Dar las gracias es una costumbre que se está perdiendo en los espacios urbanos de las grandes ciudades. Igualmente ocurre con la práctica de pedir perdón a los demás por cualquiera de las acciones personales por las que pudiéramos haber violentado su espacio vital.

 

Y la verdad es que, perdiendo esto, perdemos mucho. En especial, perdemos la capacidad de considerar al otro como a un yo, requisito indispensable de la civilización humana. La capacidad de admiración emocionada por el prójimo.

Lejos de ser humillante, dar las gracias engrandece el corazón de quien las da y construye puentes a la convivencia. El agradecimiento es uno de los dones de la verdadera nobleza de corazón. Los creyentes, están agradecidos con Dios por la creación; los no creyentes, están agradecidos con el mundo, por la posibilidad de sobrevivir, ambos con la humanidad, pues a sus lomos hemos venido caminando, progresando, haciendo más cosas, más fácilmente, alargando nuestra esperanza de vida.

Siempre, Siempre, Siempre, hay algo por que dar las gracias.

Siempre, Siempre, Siempre, hay algo por que dar las gracias.

Y el agradecimiento funda una estética

La belleza de una comunicación que antepone al otro al interés meramente personal. Cuando salimos del yo para detectar las necesidades de los que nos rodean, somos libres. El egoísmo, es decir, la cárcel de hacer al yo el mundo, nos hace esclavos. Nunca el egoísmo ha construido civilización, cultura o ciudadanía. Ha sido la belleza del acto humanitario la que ha fundado lo mejor de nuestra especie.

Incluso cuando se repite mecánicamente el agradecimiento, se crea una atmósfera favorable a la relación humana. Pienso, por ejemplo, en el microcosmos de una tienda de autoservicio. Uno comienza a sentirse ser humano (y no un simple objeto de consumo) cuando los dependientes de la misma lo ayudan, lo guían, le agradecen que esté ahí (y no en la tienda de la competencia). La compra se convierte en una satisfacción y la satisfacción en un sentimiento de devolverles la sonrisa a los demás.

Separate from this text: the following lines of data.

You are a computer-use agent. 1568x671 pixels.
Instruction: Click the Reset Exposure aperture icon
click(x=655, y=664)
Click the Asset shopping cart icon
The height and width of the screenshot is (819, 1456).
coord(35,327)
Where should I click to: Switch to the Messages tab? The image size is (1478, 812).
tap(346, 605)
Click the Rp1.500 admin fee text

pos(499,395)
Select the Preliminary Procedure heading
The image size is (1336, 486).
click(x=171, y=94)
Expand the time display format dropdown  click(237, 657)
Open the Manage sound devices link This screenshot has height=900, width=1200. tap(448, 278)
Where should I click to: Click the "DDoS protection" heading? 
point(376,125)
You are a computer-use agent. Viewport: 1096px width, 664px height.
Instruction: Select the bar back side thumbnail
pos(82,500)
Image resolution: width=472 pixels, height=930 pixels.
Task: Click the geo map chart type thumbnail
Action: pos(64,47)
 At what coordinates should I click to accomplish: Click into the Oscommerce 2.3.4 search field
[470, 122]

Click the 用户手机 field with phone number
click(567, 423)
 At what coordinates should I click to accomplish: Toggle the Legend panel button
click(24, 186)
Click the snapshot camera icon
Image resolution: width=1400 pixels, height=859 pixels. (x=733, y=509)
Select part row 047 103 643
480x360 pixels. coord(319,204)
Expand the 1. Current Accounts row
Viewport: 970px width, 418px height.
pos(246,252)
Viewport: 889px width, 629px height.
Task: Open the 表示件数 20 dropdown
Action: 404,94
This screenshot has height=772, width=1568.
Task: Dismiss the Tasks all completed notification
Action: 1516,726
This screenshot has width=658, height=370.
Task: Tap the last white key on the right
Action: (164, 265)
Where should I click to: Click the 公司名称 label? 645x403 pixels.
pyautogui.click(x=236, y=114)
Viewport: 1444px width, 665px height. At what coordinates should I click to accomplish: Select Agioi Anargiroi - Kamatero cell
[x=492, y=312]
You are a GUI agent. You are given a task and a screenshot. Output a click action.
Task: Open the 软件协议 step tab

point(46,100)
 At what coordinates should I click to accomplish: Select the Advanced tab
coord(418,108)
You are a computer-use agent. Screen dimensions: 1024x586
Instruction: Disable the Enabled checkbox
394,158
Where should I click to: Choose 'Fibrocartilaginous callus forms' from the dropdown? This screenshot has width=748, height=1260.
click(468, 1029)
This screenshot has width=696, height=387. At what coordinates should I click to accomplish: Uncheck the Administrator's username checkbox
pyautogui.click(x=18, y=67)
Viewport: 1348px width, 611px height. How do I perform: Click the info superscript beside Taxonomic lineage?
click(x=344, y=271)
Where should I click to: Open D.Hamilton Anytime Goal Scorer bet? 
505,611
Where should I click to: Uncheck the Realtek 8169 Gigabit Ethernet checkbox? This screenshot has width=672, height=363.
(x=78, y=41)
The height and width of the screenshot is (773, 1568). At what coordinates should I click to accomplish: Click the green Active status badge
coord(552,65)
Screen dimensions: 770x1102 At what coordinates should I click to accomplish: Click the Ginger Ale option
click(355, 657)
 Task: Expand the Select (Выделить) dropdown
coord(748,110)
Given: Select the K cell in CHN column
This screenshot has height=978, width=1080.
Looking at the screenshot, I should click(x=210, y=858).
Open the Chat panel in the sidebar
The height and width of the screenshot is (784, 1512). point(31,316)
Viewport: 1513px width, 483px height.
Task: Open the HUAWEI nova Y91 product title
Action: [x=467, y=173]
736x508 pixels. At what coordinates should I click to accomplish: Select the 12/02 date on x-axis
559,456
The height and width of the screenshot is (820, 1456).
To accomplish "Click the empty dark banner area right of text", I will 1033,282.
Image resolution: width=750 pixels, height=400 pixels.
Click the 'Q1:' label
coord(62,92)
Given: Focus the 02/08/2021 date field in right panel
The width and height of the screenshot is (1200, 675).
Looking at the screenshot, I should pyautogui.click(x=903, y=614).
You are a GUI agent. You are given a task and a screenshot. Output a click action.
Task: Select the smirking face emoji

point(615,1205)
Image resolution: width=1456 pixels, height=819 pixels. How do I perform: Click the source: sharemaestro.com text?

Crear una cultura del agradecimiento no está -ordinariamente- en los manuales de las empresas, en sus técnicas de venta o en sus investigaciones de mercado. Tampoco, por supuesto, entre la jerarquía del poder político o económico. Pero debería estar ahí, ocupando un lugar de preferencia: agradecer al cliente, al votante, al consumidor su asidua confianza, su lealtad, su participación para el éxito comercial, político, electoral de esta empresa, de cualquiera que ésta sea.

Y una cultura del agradecimiento es, desde luego, una cultura de la coherencia. No darle gato por liebre al consumidor o al elector. Establecer con él un compromiso innegociable, retener su fidelidad mediante el otorgamiento de una función bien realizada, sin saludar con sombrero ajeno, sin engañar y sin mentir. La simulación ha sido el gran lastre de nuestra identidad nacional.

Podría superarse mediante el acceso al agradecimiento constante. Quien agradece de corazón no simula, no hace como que hace, se entrega sin cortapisas al otro. Y rememora el acto fundacional de la sociedad: un pacto verbal entre todos para protección de todos, en especial, de los más débiles.